Every once in awhile the College Board needs to review and redesign the SAT so it coincides with what students are actually learning. The current changes to the SAT are structural and the new test will be first administered in March 2016, meaning the class of 2017 will be the first to take the new test.
The multiple choice section will be changed to have only four responses to choose from rather than five but is still testing on the same topics as before: reading comprehension, writing and math.
Another change is that students’ scores will be accumulated only from questions answered correctly, so incorrect responses won’t have any negative effect on the final score.
A major structural change is the revision of the point system, which is reverting back to 1600 points rather than 2400. Director of Academic Advising and College Counseling Patty Strohm believes this change is for the better. “The 2400 SAT had never been successful,” she said. “The colleges have never really welcomed the writing section, they haven’t found it useful.”

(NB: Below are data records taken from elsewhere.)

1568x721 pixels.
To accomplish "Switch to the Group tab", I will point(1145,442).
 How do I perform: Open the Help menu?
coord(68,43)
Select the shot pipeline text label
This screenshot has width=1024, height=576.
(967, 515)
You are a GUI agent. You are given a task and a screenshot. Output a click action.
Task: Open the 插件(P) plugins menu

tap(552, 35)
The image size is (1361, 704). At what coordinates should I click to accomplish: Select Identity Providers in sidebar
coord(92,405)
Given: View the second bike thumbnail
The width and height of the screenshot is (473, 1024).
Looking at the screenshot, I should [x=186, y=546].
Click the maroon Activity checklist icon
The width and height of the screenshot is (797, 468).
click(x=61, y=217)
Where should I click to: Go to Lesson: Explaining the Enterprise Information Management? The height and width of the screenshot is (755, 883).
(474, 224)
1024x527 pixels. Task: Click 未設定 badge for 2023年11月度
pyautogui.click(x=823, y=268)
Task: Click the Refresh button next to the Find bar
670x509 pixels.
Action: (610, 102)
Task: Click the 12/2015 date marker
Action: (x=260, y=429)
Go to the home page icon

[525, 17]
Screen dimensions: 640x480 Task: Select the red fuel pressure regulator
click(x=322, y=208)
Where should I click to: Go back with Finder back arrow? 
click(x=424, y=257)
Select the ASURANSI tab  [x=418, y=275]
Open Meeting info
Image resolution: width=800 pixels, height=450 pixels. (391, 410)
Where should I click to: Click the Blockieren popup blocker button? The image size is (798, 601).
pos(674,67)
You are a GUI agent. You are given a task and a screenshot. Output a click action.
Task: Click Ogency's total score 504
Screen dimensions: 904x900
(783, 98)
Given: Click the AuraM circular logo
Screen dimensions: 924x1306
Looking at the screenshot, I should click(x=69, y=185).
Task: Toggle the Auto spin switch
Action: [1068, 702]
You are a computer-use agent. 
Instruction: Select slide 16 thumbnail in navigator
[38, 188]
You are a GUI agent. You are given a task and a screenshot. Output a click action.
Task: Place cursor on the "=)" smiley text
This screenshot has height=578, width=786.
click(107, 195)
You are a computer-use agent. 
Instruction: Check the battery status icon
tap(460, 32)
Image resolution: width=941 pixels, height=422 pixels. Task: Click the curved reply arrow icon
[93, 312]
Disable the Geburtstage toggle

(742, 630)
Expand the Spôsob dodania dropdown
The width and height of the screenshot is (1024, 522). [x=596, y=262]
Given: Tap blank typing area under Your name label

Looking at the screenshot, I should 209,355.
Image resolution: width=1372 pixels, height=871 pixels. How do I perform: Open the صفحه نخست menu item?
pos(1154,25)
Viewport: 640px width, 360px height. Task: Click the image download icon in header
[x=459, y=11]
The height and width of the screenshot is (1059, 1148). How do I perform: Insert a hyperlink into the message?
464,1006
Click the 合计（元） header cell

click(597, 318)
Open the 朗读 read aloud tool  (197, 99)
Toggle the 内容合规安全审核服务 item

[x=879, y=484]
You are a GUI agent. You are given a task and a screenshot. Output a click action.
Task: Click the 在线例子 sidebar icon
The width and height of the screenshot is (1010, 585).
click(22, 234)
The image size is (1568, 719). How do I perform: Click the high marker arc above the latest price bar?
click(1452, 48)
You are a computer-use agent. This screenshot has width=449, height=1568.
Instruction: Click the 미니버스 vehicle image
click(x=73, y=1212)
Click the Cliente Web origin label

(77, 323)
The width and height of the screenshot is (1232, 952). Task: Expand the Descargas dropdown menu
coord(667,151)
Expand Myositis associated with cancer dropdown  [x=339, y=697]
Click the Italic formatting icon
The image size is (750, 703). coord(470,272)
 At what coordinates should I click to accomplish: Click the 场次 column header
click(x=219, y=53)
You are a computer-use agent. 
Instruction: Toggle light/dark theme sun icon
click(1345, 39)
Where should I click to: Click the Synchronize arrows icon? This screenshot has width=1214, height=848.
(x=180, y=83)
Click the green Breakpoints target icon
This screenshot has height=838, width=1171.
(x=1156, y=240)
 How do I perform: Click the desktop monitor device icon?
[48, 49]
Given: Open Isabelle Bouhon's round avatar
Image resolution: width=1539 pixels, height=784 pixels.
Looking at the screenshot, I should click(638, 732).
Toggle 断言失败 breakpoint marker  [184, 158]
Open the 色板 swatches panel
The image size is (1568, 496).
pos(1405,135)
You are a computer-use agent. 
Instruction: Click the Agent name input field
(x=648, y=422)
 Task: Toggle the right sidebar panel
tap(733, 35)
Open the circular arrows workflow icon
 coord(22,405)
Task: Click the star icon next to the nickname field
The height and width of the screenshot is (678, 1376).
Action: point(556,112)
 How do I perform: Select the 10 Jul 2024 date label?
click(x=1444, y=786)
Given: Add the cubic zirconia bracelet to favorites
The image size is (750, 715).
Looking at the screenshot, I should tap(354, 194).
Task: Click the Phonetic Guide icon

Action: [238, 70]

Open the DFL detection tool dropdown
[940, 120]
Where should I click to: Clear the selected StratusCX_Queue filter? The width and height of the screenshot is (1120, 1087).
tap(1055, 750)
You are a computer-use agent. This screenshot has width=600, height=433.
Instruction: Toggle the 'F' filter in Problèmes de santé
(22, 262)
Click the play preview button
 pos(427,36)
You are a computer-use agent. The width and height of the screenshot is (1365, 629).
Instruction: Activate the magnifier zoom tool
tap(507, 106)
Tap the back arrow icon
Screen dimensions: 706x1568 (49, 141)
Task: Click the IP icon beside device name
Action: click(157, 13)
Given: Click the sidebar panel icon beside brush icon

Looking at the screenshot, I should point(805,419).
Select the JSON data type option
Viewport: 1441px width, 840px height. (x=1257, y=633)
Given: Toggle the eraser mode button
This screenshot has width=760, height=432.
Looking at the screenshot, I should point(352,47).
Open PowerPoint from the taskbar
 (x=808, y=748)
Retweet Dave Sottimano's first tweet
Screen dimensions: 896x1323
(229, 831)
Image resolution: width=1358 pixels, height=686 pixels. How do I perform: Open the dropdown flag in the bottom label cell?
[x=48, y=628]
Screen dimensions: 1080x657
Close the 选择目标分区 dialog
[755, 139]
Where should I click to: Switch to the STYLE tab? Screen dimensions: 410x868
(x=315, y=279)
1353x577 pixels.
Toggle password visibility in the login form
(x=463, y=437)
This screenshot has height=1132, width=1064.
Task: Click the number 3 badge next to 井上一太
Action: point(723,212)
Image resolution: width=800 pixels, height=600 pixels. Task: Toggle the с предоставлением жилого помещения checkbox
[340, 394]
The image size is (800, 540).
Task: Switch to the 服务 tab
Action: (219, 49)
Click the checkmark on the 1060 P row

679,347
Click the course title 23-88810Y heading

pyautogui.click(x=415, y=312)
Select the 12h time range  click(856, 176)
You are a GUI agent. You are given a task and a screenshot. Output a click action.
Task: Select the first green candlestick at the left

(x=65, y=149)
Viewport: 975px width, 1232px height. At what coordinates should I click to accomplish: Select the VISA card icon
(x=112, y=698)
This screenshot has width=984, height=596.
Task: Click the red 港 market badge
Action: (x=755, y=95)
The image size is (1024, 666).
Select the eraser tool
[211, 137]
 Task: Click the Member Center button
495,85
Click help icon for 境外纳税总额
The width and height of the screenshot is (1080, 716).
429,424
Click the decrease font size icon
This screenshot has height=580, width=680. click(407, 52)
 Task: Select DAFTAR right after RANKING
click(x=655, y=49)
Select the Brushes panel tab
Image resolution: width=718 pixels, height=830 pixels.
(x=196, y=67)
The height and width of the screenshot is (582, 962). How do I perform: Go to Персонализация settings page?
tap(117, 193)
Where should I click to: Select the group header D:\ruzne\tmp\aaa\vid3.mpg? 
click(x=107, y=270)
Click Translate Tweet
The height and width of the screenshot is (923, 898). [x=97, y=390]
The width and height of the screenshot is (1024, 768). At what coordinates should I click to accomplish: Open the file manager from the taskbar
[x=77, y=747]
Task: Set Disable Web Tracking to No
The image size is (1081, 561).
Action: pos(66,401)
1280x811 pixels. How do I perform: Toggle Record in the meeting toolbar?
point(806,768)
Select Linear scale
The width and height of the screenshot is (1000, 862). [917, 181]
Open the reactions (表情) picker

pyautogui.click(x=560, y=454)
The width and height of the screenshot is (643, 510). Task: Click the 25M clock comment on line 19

Students now have an option to write an essay at the end, similar to the ACT where the writing portion is optional. Colleges will announce whether they want to have the essay completed or not, but have not done so yet.
Grade 11 Dean Jennifer Craig believes that all students should continue doing the writing portion of the SAT. “Everybody should plan on writing the essay because depending on where you’re applying, you may or may not have to have written the essay and you won’t know before the test,” she said.
Many of the students preparing to take the new SAT are looking forward to the changes, especially because of the modified multiple choice section. Elizabeth Bennett (’17) believes the changes are “better” and is not particularly concerned, especially since “you don’t get points off for what you get wrong.”
Despite the changes, the redesigned SAT doesn’t change much in the way students should study for it. “What’s been true forever: The best way to prepare for the SAT is to read as much as possible,” Strohm said. “The SAT reading score is the most important score because college success is based on the ability to do hours of independent reading.”